Première adaptation de la nouvelle éponyme de Matheson, Je suis une légende de Ubaldo Ragona et Sidney Salkow se risque, malgré un projet à la genèse compliquée, à en restituer toute l’ambiguïté.
Je suis une légende : Dernier survivant d’une épidémie d’un virus respiratoire qui a emporté l’ensemble de la population mondiale, dont sa femme et sa fille, et les transforment en vampires, le docteur Robert Morgan tente de survivre tandis que les morts le harcèlent chaque nuit, et ne désespère pas de trouver d’autres survivants.
Une naissance difficile
Je suis une légende, est la première adaptation de la nouvelle de Richard Matheson. Il en écrit d’ailleurs le scénario même si, insatisfait du résultat, il le désavouera et signera finalement sous le pseudonyme de Logan Swanson. Rétrospectivement on s’étonnera de sa surprise, tant les ambitions du projet semblent bornées par les évidentes limites budgétaires, flagrantes notamment dans sa postsynchronisation maladroite. On regrettera aussi un recours abusif à la voix-off, tout en reconnaissant qu’il s’agit là d’un artifice quasiment inévitable pour un film de cette envergure, privé des moyens et du talent nécessaires à une narration par l’image seulement accessible aux plus grands.

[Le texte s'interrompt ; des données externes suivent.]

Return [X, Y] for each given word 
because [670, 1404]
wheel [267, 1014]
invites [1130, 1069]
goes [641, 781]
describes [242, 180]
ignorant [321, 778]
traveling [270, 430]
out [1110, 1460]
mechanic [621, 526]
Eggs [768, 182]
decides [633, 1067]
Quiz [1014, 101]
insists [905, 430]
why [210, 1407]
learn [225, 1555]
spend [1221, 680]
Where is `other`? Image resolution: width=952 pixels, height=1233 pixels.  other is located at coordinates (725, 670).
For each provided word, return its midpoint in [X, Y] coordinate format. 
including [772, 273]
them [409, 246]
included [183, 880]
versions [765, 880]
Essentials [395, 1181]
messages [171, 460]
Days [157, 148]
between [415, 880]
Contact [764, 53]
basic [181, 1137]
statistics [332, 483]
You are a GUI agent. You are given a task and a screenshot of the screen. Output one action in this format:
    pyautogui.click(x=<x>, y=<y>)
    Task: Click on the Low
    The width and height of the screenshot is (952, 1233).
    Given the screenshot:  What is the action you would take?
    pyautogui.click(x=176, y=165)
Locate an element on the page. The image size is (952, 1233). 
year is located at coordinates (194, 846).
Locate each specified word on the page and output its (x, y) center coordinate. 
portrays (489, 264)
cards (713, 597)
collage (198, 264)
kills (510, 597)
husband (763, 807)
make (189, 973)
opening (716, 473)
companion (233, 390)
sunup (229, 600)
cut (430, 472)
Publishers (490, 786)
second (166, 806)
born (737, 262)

La genèse du film est difficile à retracer : un temps attaché à Fritz Lang, il sera finalement réalisé par Sidney Salkow et Ubaldo Ragona, et tourné en Italie. Du reste, à force de changer de mains, il a fini par atterrir dans le domaine public bien plus tôt que prévu.
Tout n’y est pas sans panache : il propose un noir-et-blanc léché qui rappelle les premiers Bava, et ne sacrifie pas sur l’autel du bis la noirceur d’origine : la voix-off, c’est aussi le monologue intérieur de Vincent Price (aussi candide et généreux dans sa performance qu’à l’habitude), torturé, alcoolique et qui ne sait plus s’il est hanté par les morts qui viennent tous les soirs frapper à sa porte, ou par les souvenirs familiaux. Et son manque de moyens sert cette ambiance désolée, traversée par quelques images fortes, comme celles de cette fosse commune où l’armée brûlait les corps contaminés, et dont le feu refuse obstinément de s’éteindre.
Une adaptation fidèle
On remarque également que, bien que répondant aux codes du vampirisme (ils sont repoussés par l’ail, et effrayés par leur propre reflet) et encore semi-conscients, les morts-vivants du film semblent annoncer ceux de George Romero, tant Je suis une légende et La Nuit des Morts-Vivants semblent partager le même régime d’images. C’est là une des rares trahisons du film – dans l’ensemble plutôt fidèle – à la nouvelle de Matheson, dans laquelle les morts ont gardé leurs aptitudes physiques de vivants. Qui sait, peut-être doit-on un genre entier à cette trahison-là ?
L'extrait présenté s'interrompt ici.